T7DNA pol/Trx/DNA; Doublie, Tabor, Long, Richardson & Ellenberger, Nature 391:251-258, 1998www.personal.psu.edu

 

·       Structurally it shows strong homology with the N-terminal segment of DNA pol-I. 

·       The combined mass of gp 5 and gp6 is almost same as that of DNA pol I.  

·       The combination of gp5, gp6 and thioredoxin has 5’-3’ polymerase, 5’—3’ exonuclease and 3’—5’ exonuclease activity. 

·       It is a unique combination of features, which suggest, how recombination of independent gene segments, during evolution, can give rise to genes whose products have multiple activities.

·       The reverse is also true. It means that a single gene with different structural and functional coding domains can be recombined in different ways to be distributed to different genes or they work as independent genes.  These are some of the steps or modes by which natural selection and evolution operates at molecular level.

·       Another gene product, gp 4 has very unique functions; it has helicase as well as primase activities.

·       This protein produces just a tetra nucleotide RNA primer. 

·       The T7 DNA polymerase, without EDTA gets modified during purification process.

·       This leads to loss of its 3’à5’ exonuclease activity.  This loss is due to the selective oxidation and modification of an amino acid residue in the vicinity of iron binding site in the protein. 

·       Iron ion is very essential for 3’->5’ exonuclease activity. 

·       Commercially available enzymes lack 3’—5’ exonuclease activity, and they don’t discriminate dNTPs from normal ddNTPS (di Deoxy NTPs).  The enzyme even tolerates d ITPs in the place of dGTPs. 
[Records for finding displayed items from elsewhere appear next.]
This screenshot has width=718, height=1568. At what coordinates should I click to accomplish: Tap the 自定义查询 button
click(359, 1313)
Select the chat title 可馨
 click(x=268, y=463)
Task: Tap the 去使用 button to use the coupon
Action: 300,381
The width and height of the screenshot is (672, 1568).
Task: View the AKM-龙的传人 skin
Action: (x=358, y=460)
·       Substituting Mg2+ with Mn 2+ further enhances the lack of discrimination between dNTPs from that of dideoxy NTPs.
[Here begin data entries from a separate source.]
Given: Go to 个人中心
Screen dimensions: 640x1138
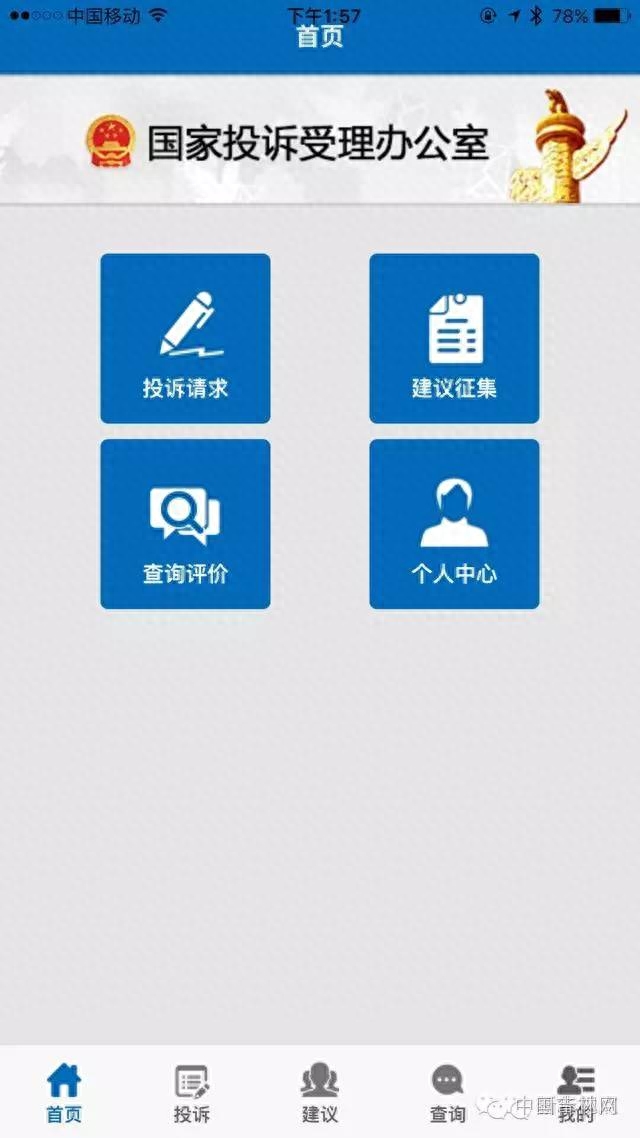Looking at the screenshot, I should tap(454, 524).
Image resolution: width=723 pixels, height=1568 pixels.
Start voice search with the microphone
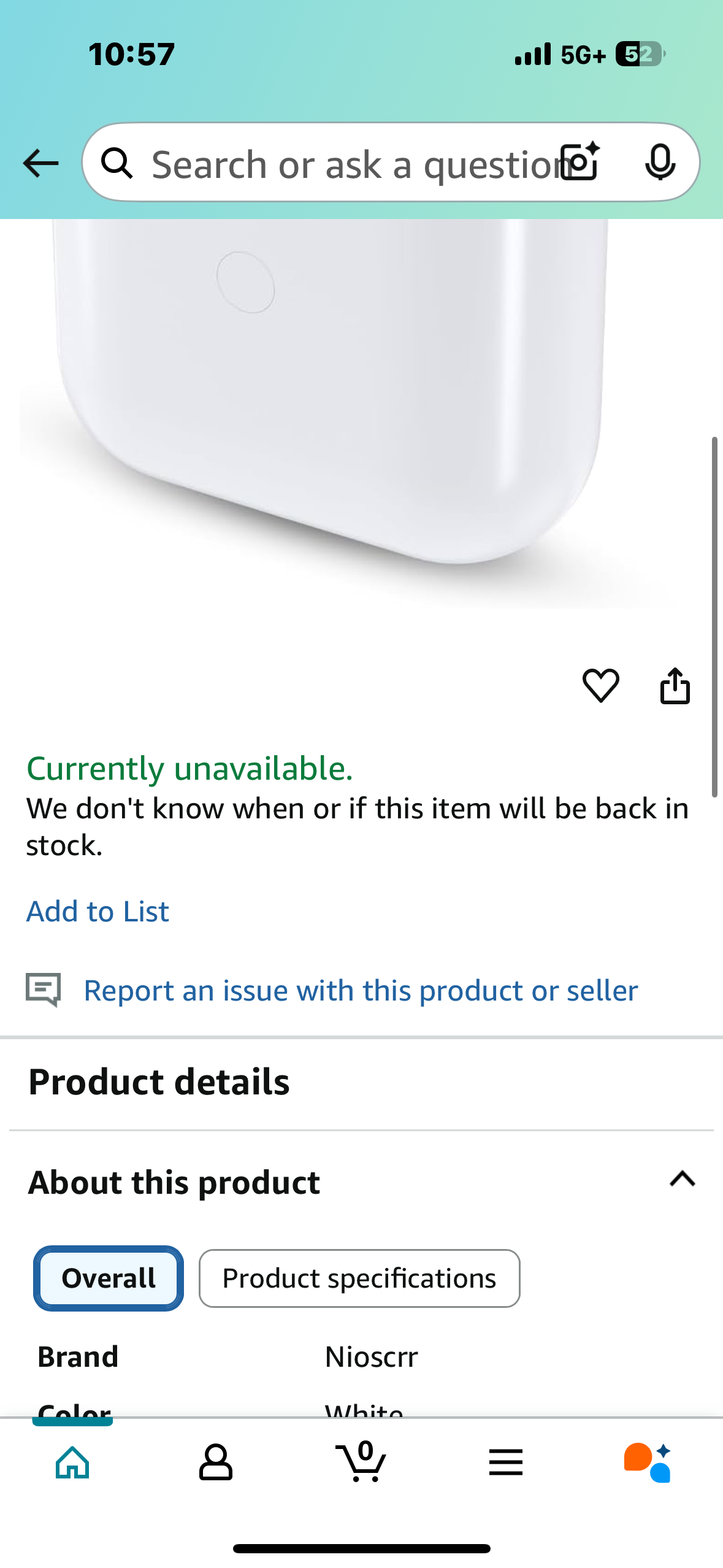[660, 163]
·       Because of the above features T7 DNA polymerase is extensively used in DNA sequencing experiments.

·       It is also used in a variety of genetic engineering techniques.

·       Presently this enzyme is available as genetically modified product and sold by by many commercial Biotechnology firms as ‘Sequenase’.

Pol IV

·       In E. coli, DNA polymerase IV (Pol 4) is an error-prone DNA polymerase involved in non-targeted mutagenesis. Pol IV is a Family Y polymerase expressed by the dinB gene that is switched on via SOS induction caused by stalled polymerases at the replication fork. During SOS induction, Pol IV production is increased 10-fold and one of the functions during this time is to interfere with Pol III holoenzyme processivity. This creates a checkpoint, stops replication, and allows time to repair DNA lesions via the appropriate repair pathway. Another function of Pol IV is to perform tanslesion synthesis at the stalled replication fork like, for example, bypassing N2-deoxyguanine adducts at a faster rate than traversing undamaged DNA. Cells lacking dinB gene have a higher rate of mutagenesis caused by DNA damaging agents.            http://en.wikipedia.org/wiki/DNA_polymerase

Pol V

DNA polymerase V (Pol V) is a Y-family DNA polymerase that is involved in SOS response and translesion synthesis DNA repair mechanisms. Transcription of Pol V via the umuDC genes is highly regulated to only produce Pol V when damaged DNA is present in the cell generating an SOS response. Stalled polymerases cause RecA to bind to the ssDNA which causes the LexA protein to auto digest. LexA then loses is ability to repress the transcription of the umuDC operon. The same RecA-ssDNA nucleoprotein posttranslationally modifies the UmuD protein into UmuD' protein. UmuD and UmuD' form a heterodimer that interacts with UmuC which in turn activates umuC's polymerase catalytic activity on damaged DNA. http://en.wikipedia.org/wiki/DNA_polymerase

 

 

Motifs and homologies among polymerases:

Amino acid sequences of certain segments of polymerases show significant homologies among several DNA-Pols,  RNA dependent DNA- polymerases, DNA and RNA dependent RNA-polymerases.  The active sites, where the template bind and nucleotides bind have more or less conserved in both DNA and RNA polymerases, because they have same mode of action and perform similar functions.